The magnetic properties of CoCrPt films produced by sputtering at power levels of 0.1, 0.3, 0.5, and 1 kW are studied with special emphasis placed on the structural properties we previously obtained using several x-ray experimental methods [J. Appl. Phys. 77, 2321 (1995)]. In measurements on the saturated magnetic state, the saturation magnetization of the 0.1 kW film was found to be about 20% lower than those of the other films. This is ascribed to the segregated structure of this film (described in the above reference). The out-of-plane magnetic anisotropy decreases as the sputtering power decreases. Its magnitude is related to the hcp(002) intensity and its orientation is slightly tilted from the normal direction.
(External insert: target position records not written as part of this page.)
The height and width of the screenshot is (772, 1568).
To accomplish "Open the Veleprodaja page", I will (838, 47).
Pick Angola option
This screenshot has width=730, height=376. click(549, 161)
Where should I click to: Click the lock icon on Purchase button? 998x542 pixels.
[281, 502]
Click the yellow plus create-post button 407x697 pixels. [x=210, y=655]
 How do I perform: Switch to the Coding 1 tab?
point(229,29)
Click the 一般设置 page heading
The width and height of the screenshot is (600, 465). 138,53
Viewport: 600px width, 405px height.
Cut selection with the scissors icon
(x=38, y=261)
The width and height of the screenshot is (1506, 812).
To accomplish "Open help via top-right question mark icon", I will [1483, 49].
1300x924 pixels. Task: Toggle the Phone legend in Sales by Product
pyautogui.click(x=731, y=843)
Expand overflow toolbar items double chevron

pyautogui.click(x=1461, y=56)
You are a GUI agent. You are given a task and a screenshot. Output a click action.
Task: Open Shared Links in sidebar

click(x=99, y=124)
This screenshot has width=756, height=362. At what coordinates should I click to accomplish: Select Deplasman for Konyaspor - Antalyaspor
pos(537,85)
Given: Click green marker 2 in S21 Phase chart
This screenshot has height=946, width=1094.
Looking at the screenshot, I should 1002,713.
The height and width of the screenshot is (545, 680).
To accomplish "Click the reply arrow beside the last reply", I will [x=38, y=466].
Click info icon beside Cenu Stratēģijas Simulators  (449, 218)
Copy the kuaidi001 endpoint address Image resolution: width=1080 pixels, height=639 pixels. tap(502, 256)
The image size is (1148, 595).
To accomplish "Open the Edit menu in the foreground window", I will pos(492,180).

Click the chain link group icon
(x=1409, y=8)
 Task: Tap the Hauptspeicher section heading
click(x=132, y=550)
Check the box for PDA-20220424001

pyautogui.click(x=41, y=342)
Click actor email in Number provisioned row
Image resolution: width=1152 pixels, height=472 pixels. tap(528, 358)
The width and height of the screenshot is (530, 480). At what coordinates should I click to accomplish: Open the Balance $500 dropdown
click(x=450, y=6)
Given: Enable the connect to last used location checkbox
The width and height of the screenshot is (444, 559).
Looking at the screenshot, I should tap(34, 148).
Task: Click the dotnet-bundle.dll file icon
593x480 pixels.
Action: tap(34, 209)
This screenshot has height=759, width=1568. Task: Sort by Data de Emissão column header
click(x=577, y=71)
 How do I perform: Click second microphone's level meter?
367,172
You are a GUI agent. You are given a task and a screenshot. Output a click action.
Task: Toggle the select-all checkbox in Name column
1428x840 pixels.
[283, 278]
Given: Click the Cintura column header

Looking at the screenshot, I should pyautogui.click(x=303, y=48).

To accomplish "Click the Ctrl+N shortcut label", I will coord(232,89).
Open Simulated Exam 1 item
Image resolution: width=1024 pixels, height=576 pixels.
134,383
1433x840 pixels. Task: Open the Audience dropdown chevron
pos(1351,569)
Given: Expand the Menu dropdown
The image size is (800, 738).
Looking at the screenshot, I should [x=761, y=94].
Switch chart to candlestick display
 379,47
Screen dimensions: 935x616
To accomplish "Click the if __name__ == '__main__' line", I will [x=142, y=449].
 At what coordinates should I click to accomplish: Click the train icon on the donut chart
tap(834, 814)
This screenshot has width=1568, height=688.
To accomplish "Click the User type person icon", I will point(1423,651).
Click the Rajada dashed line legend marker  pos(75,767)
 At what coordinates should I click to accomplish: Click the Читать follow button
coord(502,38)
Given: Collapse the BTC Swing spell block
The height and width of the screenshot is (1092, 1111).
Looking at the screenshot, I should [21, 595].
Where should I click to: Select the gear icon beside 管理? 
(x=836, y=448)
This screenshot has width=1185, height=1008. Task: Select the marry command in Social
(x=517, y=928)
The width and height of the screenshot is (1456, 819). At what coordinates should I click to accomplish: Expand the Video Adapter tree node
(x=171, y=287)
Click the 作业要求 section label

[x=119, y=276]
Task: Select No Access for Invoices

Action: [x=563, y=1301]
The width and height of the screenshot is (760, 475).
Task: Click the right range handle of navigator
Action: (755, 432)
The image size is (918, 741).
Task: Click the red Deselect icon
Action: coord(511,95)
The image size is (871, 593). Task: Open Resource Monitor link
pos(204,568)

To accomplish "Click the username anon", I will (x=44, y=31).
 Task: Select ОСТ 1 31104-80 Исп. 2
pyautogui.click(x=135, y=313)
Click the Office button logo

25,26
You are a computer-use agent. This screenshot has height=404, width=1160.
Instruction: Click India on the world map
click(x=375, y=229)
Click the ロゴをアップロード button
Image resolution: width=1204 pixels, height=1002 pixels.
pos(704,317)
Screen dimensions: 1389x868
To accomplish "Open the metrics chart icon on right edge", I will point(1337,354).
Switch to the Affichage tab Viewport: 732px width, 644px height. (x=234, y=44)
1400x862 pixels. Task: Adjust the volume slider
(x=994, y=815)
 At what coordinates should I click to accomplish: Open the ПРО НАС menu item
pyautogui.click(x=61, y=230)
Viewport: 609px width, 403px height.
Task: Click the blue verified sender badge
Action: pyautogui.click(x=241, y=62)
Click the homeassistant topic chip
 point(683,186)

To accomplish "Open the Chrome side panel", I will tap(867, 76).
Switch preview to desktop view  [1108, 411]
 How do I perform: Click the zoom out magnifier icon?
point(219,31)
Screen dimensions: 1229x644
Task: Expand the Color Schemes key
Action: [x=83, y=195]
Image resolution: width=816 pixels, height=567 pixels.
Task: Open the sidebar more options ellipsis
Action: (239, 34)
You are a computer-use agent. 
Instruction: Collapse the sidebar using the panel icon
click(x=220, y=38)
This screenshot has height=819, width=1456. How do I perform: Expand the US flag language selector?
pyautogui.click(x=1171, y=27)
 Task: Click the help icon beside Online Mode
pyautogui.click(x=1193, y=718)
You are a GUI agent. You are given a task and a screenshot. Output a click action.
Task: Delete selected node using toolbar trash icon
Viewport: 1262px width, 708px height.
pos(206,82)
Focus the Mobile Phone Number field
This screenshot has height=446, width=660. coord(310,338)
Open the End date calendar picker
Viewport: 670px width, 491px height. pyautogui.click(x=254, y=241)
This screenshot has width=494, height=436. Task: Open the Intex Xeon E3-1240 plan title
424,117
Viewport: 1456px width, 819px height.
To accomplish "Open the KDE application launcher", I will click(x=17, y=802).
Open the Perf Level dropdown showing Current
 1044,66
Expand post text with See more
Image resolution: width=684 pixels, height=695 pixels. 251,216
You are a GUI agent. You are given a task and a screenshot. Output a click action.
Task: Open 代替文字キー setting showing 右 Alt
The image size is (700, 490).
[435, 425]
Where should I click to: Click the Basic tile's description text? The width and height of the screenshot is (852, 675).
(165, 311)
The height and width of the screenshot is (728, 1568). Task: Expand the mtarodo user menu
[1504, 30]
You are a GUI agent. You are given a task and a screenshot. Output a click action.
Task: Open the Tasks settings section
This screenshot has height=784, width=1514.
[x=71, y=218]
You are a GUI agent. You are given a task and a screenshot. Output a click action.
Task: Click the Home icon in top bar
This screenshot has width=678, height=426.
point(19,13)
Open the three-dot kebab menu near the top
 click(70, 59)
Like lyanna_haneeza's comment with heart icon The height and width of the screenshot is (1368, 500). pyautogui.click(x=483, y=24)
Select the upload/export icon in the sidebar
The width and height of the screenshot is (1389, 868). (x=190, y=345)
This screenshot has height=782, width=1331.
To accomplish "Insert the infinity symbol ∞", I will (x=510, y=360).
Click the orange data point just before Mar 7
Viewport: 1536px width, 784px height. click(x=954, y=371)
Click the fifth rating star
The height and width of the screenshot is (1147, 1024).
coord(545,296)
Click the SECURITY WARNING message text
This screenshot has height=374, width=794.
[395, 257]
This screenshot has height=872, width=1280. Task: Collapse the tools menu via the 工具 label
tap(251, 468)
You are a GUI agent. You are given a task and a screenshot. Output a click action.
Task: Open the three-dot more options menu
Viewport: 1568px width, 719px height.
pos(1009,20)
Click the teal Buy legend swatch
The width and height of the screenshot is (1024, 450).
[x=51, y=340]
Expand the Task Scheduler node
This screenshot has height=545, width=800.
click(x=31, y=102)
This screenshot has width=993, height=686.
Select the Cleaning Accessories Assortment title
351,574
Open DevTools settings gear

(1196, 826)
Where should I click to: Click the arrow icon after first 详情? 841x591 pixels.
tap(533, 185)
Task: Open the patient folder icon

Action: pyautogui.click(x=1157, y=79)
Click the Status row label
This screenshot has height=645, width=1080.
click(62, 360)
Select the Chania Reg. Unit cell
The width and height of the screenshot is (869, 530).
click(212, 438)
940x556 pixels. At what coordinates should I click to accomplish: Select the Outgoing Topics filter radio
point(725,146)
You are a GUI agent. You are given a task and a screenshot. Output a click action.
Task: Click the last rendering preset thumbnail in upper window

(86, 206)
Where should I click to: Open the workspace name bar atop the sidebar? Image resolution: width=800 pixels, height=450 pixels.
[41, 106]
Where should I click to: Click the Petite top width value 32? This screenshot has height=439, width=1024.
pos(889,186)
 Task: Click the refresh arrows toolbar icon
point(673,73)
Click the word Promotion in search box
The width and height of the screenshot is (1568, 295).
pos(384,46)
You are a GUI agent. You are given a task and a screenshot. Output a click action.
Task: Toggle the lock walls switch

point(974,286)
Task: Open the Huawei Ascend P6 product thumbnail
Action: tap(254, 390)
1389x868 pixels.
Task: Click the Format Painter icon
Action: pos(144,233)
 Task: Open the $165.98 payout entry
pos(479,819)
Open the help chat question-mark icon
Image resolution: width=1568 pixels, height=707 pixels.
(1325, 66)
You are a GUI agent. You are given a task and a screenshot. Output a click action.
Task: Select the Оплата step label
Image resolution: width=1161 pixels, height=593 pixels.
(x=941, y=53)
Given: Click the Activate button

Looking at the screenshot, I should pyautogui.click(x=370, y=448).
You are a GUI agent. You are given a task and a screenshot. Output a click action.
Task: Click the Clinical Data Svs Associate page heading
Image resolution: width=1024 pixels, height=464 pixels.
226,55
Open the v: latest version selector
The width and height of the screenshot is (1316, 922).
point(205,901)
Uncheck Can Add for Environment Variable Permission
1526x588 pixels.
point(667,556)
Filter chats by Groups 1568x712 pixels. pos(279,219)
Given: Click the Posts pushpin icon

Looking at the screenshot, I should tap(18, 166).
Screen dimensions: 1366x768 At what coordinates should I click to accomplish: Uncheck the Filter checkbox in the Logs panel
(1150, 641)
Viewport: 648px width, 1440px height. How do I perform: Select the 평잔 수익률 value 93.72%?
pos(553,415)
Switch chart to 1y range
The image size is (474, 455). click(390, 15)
The in-plane magnetic anisotropy, on the other hand, increases sharply as the sputtering power decreases to levels below 0.5 kW. This increase is a result of the small grain structure produced by the sputtering at very low power levels. In the unsaturated magnetic state, three magnetic properties were measured: field-induced magnetic anisotropy and two types of magnetic torque loss, that is, intrinsic torque loss and field-induced torque loss related to field-induced magnetic anisotropy. The field-induced magnetic anisotropy is a consequence of the quenched magnetic domain structure produced by applying a strong external magnetic field. This anisotropy for films sputtered at 0.3, 0.5, and 1 kW is unusual in that the magnetization switching field is larger than the anisotropy field. This is ascribed to the intrinsic spatial and amplitude dispersion of the magnetization. Taking the structural and magnetic properties of CoCrPt into consideration made it clear that wall displacement rather than rotation magnetization is the major factor responsible for both types of torque loss. The rotation magnetization also made a significant contribution to intrinsic torque loss, but a limited contribution to field-induced torque loss.